■ Problem ■
Output as a JSON list of strings, one per line, the items between the line holding "The image size is (371, 498)." and the line holding "click(220, 186)", inclusive, leaving out blank lines.

■ Given data ■
——

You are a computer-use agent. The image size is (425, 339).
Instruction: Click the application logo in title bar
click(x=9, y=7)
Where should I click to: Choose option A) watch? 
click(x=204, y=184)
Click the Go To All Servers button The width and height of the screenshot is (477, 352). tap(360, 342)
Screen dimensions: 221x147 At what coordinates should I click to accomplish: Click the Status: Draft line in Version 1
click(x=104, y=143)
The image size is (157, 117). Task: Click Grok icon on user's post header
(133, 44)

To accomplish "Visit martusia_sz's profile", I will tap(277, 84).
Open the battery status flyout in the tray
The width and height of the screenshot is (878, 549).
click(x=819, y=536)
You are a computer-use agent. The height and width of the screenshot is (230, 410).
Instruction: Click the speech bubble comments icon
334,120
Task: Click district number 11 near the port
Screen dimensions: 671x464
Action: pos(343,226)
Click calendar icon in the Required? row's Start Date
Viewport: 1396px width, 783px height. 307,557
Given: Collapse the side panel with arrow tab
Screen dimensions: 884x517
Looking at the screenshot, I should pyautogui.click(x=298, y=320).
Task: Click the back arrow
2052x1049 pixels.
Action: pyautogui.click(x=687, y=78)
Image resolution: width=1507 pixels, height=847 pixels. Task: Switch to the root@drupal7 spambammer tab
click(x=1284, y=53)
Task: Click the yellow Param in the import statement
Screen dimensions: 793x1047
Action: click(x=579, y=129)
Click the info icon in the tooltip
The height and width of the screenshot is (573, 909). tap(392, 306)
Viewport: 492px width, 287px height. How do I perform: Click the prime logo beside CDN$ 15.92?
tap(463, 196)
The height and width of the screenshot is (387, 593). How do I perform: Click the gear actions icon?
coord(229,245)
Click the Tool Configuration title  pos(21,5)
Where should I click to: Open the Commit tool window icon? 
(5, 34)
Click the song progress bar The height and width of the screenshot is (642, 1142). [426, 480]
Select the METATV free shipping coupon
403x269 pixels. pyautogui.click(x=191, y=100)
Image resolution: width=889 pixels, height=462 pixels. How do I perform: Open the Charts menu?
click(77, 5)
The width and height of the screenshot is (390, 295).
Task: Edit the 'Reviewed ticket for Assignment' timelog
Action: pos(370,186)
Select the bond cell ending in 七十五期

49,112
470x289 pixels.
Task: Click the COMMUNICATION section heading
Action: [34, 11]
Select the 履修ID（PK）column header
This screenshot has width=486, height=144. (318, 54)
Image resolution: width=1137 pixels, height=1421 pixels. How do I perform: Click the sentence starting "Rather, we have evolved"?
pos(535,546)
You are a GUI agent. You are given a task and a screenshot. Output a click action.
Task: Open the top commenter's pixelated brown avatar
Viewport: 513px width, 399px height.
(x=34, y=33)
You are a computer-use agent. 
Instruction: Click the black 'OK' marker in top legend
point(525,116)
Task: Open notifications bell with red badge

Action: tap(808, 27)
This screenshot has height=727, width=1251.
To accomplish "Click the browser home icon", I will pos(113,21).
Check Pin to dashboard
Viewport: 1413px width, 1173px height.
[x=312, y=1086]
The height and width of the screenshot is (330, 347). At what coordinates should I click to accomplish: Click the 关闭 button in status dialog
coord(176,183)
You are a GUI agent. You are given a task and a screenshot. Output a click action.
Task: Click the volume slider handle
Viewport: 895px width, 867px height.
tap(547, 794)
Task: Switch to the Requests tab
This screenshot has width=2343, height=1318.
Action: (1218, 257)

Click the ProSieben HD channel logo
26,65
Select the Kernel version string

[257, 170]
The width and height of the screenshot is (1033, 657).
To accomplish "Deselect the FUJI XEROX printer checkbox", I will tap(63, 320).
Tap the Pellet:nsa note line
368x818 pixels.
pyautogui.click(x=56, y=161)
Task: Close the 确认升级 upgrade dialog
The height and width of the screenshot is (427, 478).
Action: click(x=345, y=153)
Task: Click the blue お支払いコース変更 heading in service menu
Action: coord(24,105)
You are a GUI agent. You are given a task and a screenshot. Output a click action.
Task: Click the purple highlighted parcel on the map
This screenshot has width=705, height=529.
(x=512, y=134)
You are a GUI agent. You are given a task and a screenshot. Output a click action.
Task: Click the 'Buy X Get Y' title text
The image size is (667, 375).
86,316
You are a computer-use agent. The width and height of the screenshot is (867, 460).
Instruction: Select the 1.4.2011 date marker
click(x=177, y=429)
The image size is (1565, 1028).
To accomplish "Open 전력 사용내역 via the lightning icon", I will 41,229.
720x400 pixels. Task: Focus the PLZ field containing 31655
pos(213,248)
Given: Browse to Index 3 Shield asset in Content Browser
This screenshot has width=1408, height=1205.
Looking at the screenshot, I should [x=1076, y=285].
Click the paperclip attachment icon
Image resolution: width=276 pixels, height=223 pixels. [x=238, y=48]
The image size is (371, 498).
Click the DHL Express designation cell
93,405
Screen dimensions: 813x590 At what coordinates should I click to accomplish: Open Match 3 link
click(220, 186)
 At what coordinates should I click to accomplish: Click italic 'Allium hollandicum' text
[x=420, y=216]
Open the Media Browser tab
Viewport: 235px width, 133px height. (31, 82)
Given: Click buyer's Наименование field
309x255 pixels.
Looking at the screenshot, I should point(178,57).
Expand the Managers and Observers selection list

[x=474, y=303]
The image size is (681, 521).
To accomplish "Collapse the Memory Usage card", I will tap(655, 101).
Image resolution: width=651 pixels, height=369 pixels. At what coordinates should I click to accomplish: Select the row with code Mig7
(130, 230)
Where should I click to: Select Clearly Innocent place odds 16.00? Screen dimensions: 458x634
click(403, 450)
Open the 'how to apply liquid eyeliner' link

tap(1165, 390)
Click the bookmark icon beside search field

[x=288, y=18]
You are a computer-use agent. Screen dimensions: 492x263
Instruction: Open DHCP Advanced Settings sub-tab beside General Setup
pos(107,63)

——

■ Result of the exercise ■
[
  "The image size is (371, 498).",
  "Click the DHL Express designation cell",
  "93,405",
  "Screen dimensions: 813x590 At what coordinates should I click to accomplish: Open Match 3 link",
  "click(220, 186)"
]